Fiquei febril em um domingo. Era o 20º dia de quarentena com a família, e me isolei no quarto. Não tive tosse, dor no corpo, não perdi olfato, paladar ou apetite (isso seria gravíssimo). Tomava dipirona à noite, quando a febre chegava a 37,8 graus, e pronto, ela caía. O que ligou o alerta vermelho foi quando um enjoo permanente, chato, foi me deixando prostrado ao ponto de olhar atravessado para as refeições e os livros. Fiz o exame PCR no 5º dia, e o resultado, 4 dias depois, deu positivo, exatamente quando a inspiração mais longa começou a dar uma travada na garganta, provocando uma tosse curta, aparentemente inofensiva.
Na primeira tomografia, a pneumonia estava lá. A segunda bateria de exames, após três dias de antibióticos combinados, indicou estabilidade na imagem, mas agravamento dos indicadores no sangue. A saturação de oxigênio caiu de 97 para 93. Foi muito esquisito entrar em uma ambulância para passar uma temporada na UTI. Durou uma semana, e voltei ontem à noite para casa, vitorioso.
Foram dias de quietude, saudades e dedicação. Devo tudo aos profissionais da Rede D’Or — especialmente ao dr. Arthur Vianna, pneumologista que me acompanhou com assertividade e atenção — e aos amigos que mandaram energia boa e me envolveram em oraçōes. A primeira noite em casa, de volta, foi inesquecível. Acordei várias vezes só pra sentir o corpo livre de agulhas, eletrodos, medidores de pressão e saturação. O melhor de tudo, um dos segundos mais felizes da vida, foi acordar hoje com a voz de princesa da Júlia, minha filha de 2 anos, batendo na porta: “Papai, acorda, o café tá pronto.” Nunca darei conta de descrever a intensidade de um momento tão prosaico.
Na luta silenciosa contra o vírus, senti o medo de quem vê a peste crescer e sabe que não haverá vagas para tratamento. Se eu puder deixar uma mensagem, é para que todos cuidem-se com exagero, pelo menos até a vacina chegar. Como relatei, quando fiquei febril, já vivíamos em quarentena radical há 20 dias. Ninguém ia à rua, tomávamos sol pela janela. O vírus só pode ter entrado em sacolas e produtos de mercado e farmácia. Lavem tudo, usem máscaras, não economizem em cuidados.

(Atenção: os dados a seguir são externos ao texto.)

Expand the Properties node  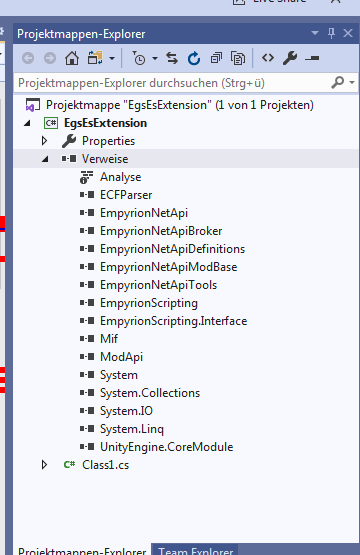44,141
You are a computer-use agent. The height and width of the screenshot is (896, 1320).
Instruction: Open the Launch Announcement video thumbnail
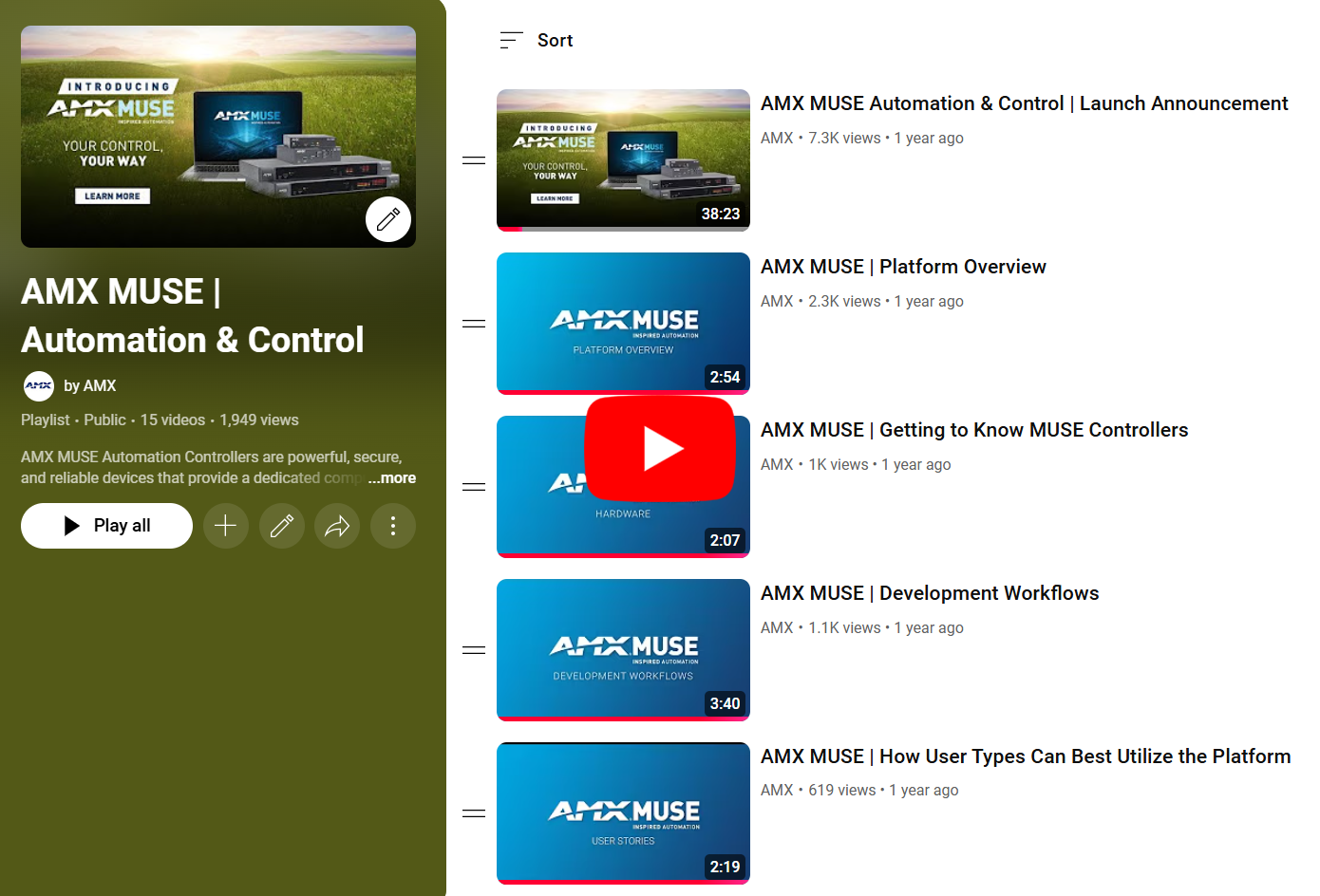point(623,160)
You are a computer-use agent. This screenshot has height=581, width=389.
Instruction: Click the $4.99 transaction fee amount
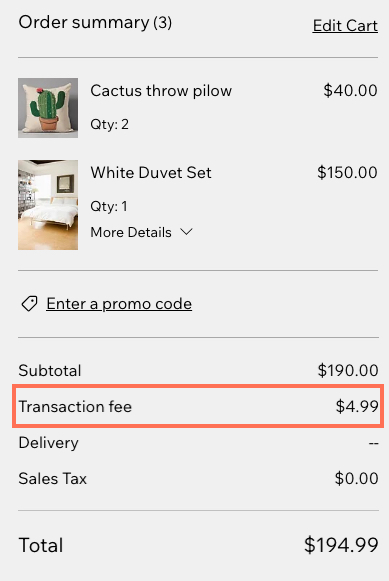(357, 406)
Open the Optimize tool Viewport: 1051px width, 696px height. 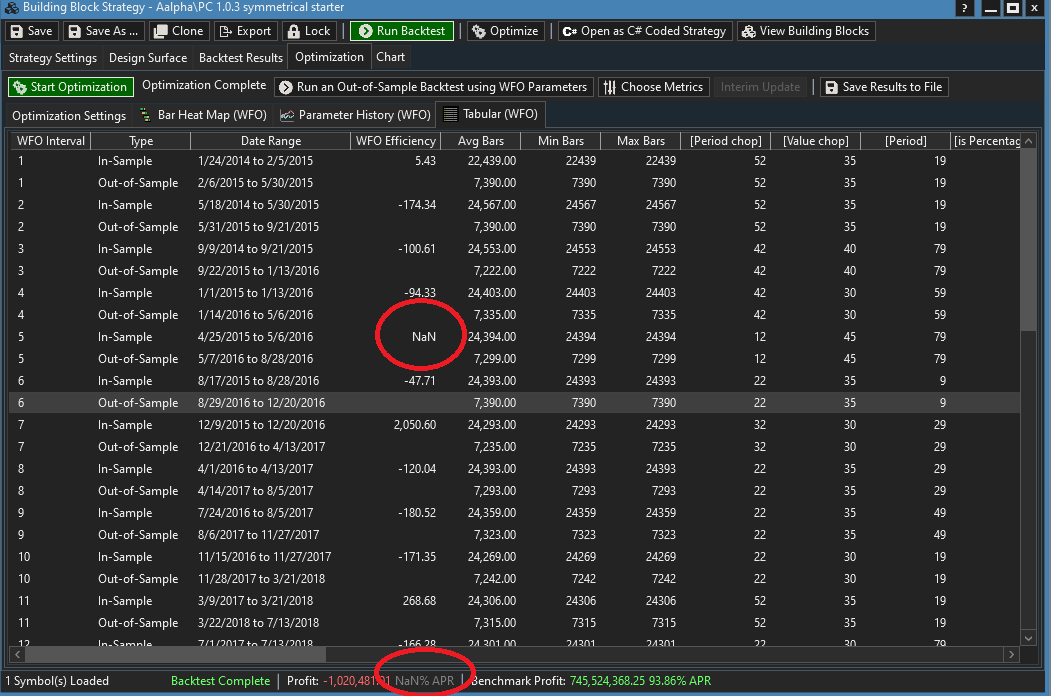(x=505, y=31)
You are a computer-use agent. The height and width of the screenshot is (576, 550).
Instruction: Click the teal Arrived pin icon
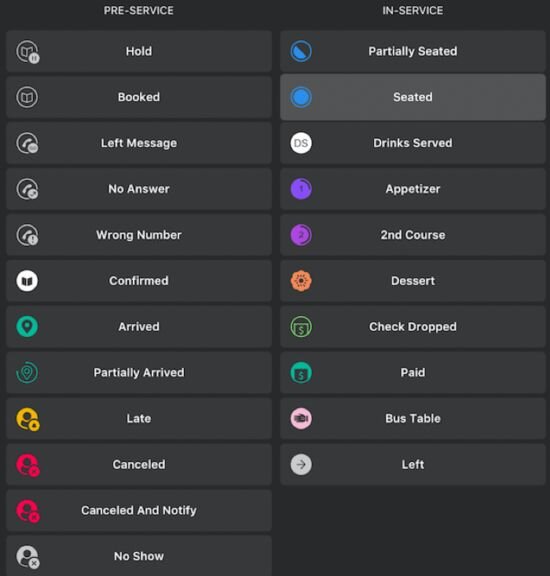coord(27,327)
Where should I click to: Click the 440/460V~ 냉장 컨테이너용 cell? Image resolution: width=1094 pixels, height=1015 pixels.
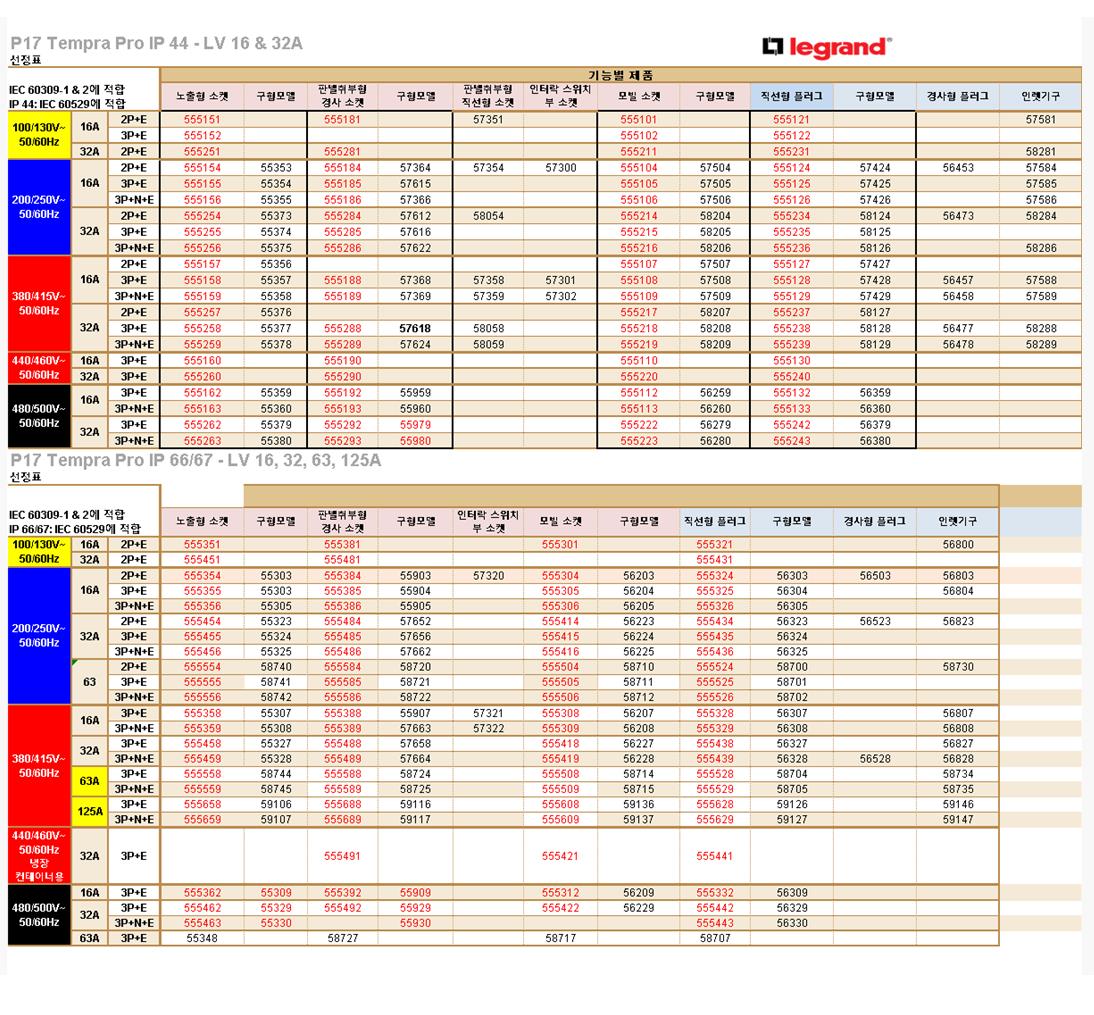point(38,856)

Outra coisa. Se você precisa sair de casa por qualquer motivo, vá sozinho, preserve o outro, e vice-versa. O vírus nos obriga a rever alguns conceitos. Amar não é querer adoecer junto, mas proteger-se ao máximo para ter condições de cuidar do outro, se preciso for.
Também refleti sobre o erro dos que olham para a política como se todos fossem iguais, votam de qualquer jeito. O vírus tem ensinado ao mundo que não é bem assim. Muitas vidas têm sido salvas por governantes humanos, inteligentes e capazes de conduzir políticas públicas. E outras são jogadas fora, em proporções impensáveis. Isso sempre fará a diferença, especialmente nos momentos dramáticos para os povos, como este. Que Deus nos proteja, nos ajude a suportar os dias duros pela frente e nos dê sabedoria para aprender.
Aziz Filho é jornalista, especialista em Políticas Públicas e diretor da Avenida Comunicação. Foi diretor de Redação dos jornais O Dia e Meia Hora, chefe da IstoÉ no Rio, gerente da TV Brasil, repórter do Globo, da Folha de S. Paulo e do JB e presidente do Sindicato dos Jornalistas do Rio.